I have the following html
<html>
<body>
<p style="text-align:center;margin-bottom:0pt;margin-top:0pt;text-indent:0%;font-weight:bold;font-family:Times New Roman;font-size:10pt;font-style:normal;text-transform:none;font-variant: normal;">
<a name="_marker_1"></a>
<a name="bananabread"></a>
<font style="font-weight:bold;font-family:Times New Roman;font-size:10pt;font-style:normal;text-transform:none;font-variant: normal;">
<a name="bananabread"></a>Ban</font> <font style="font-weight:bold;font-family:Times New Roman;font-size:10pt;font-style:normal;text-transform:none;font-variant: normal;">ana Bread</font>
</p>
<p style="text-align:center;margin-top:10pt;margin-bottom:0pt;text-indent:0%;font-weight:bold;font-family:Times New Roman;font-size:10pt;font-style:normal;text-transform:none;font-variant: normal;">The Best You Ever Tasted</p>
<p style="margin-top:24pt;margin-bottom:0pt;text-indent:7.69%;font-style:italic;font-family:Times New Roman;font-size:10pt;font-weight:normal;text-transform:none;font-variant: normal;">If you don't agree that this is the best banana bread you have ever eaten well I would suggest you see your doctor</p>
<p style="margin-top:10pt;margin-bottom:0pt;text-indent:7.69%;font-family:Times New Roman;font-size:10pt;font-weight:normal;font-style:normal;text-transform:none;font-variant: normal;">Lots of text here describing what I am trying to capture</p>
<p style="text-align:center;margin-bottom:0pt;margin-top:0pt;text-indent:0%;font-weight:bold;font-family:Times New Roman;font-size:10pt;font-style:normal;text-transform:none;font-variant: normal;">
<a name="_marker_2"></a>
<a name="bananapudding"></a>
<font style="font-weight:bold;font-family:Times New Roman;font-size:10pt;font-style:normal;text-transform:none;font-variant: normal;">
<a name="bananapudding"></a>Banana</font>
<font style="font-weight:bold;font-family:Times New Roman;font-size:10pt;font-style:normal;text-transform:none;font-variant: normal;">Pudding</font>
</p>
<p style="text-align:center;margin-top:10pt;margin-bottom:0pt;text-indent:0%;font-weight:bold;font-family:Times New Roman;font-size:10pt;font-style:normal;text-transform:none;font-variant: normal;">Creamy and Satisfying</p>
<p style="margin-top:24pt;margin-bottom:0pt;text-indent:7.69%;font-style:italic;font-family:Times New Roman;font-size:10pt;font-weight:normal;text-transform:none;font-variant: normal;">This is the same recipe your mother used when you were ten!</p>
<p style="margin-top:10pt;margin-bottom:0pt;text-indent:7.69%;font-family:Times New Roman;font-size:10pt;font-weight:normal;font-style:normal;text-transform:none;font-variant: normal;">Lots of text here describing what I am trying to capture</p>
</body>
</html>
I am trying to write an xpath expression to identify Banana Bread - my initial efforts were successful -
b_tree.xpath('.//*[starts-with(text(),"Banana Bread")]')
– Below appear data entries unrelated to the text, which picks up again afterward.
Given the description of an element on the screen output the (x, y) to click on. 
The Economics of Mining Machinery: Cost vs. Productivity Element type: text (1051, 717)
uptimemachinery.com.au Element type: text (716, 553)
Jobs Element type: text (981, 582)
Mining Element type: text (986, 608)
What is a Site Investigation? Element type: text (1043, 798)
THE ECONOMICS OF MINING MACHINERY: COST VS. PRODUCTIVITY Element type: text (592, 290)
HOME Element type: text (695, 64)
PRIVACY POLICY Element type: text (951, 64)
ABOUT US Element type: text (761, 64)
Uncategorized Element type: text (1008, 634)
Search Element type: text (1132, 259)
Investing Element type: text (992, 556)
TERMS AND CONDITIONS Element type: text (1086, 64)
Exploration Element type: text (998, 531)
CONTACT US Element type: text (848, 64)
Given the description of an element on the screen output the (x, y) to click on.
but I notice the error cases and upon investigation they are like the html above - another element is added inside the content I am searching for. Sometimes it is like above, a possibly unneeded font element, sometimes it is an anchor.
I worked with this answer (Related) but have not been successful
I can check for elements that have text_content() - clean up the text_content and then string match to my ultimate goal but I am hoping to learn to better apply xpath to these types of problems.
To be absolutely clear I need the text_content of the p element. But sometimes I just need the text of a font element. My existing XPATH expression works fine on the cases where there is not an intervening element. I do not know when I open the page the structure that was imposed on the document.